Une fillette a été retrouvée enfermée dans un poulailler le mercredi 25 février 2026. Les faits se déroulent dans le quartier de N’gattakro, dans la ville de Bouaké.
Victime de violences répétées, elle a été secourue à la suite d’une dénonciation par l’Antenne régionale de la Sous-direction de la lutte contre la traite des enfants et la délinquance juvénile (SDLTEEDJ), unité spécialisée de la Police nationale.
À leur arrivée, la scène qu’ils découvrent est bouleversante. Amoikan, 11 ans, au physique frêle et au regard discret, est retrouvée vivant dans un poulailler. Elle est vêtue d’un sac de riz. Son visage est meurtri et son corps présente des traces visibles de coups.
La partie inférieure de son visage, notamment la bouche, les lèvres et les joues, présente une destruction sévère des tissus. Des cicatrices épaisses déforment la structure de sa bouche.

L’enfant désigne sa grand-mère, âgée de 72 ans, comme responsable des violences. Interpellée et conduite au poste, cette dernière admet les faits, parlant de « corrections » infligées à la fillette. Elle ajoute que l’enfant lui aurait été confiée pour être « délivrée » de prétendus esprits. Un proche parent présent au domicile confirme ces mauvais traitements.

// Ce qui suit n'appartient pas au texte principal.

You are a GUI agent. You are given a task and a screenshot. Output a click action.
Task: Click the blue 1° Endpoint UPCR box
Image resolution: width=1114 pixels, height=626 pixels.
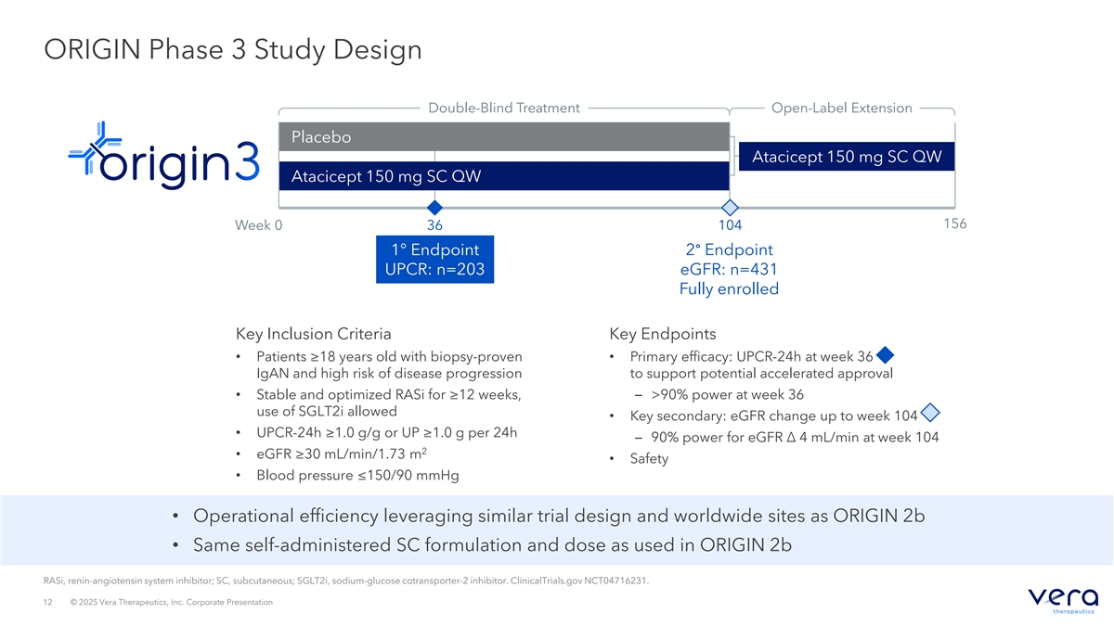[434, 260]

Au regard de la gravité des faits, le Procureur de la République ordonne le placement de l’enfant à la Maison de l’Enfance de Bouaké. Amoikan y bénéficie de soins médicaux, d’un accompagnement psychosocial et d’un encadrement éducatif. La grand-mère est placée en garde à vue et devra répondre de ses actes devant la justice.
Ce sauvetage s’inscrit dans le cadre des actions du Comité national de surveillance (CNS), présidé par la Première Dame Dominique Ouattara, en faveur de la protection du couple mère-enfant.
L’affaire relance la question des violences faites aux enfants et rappelle la nécessité de signaler toute situation mettant en danger un mineur.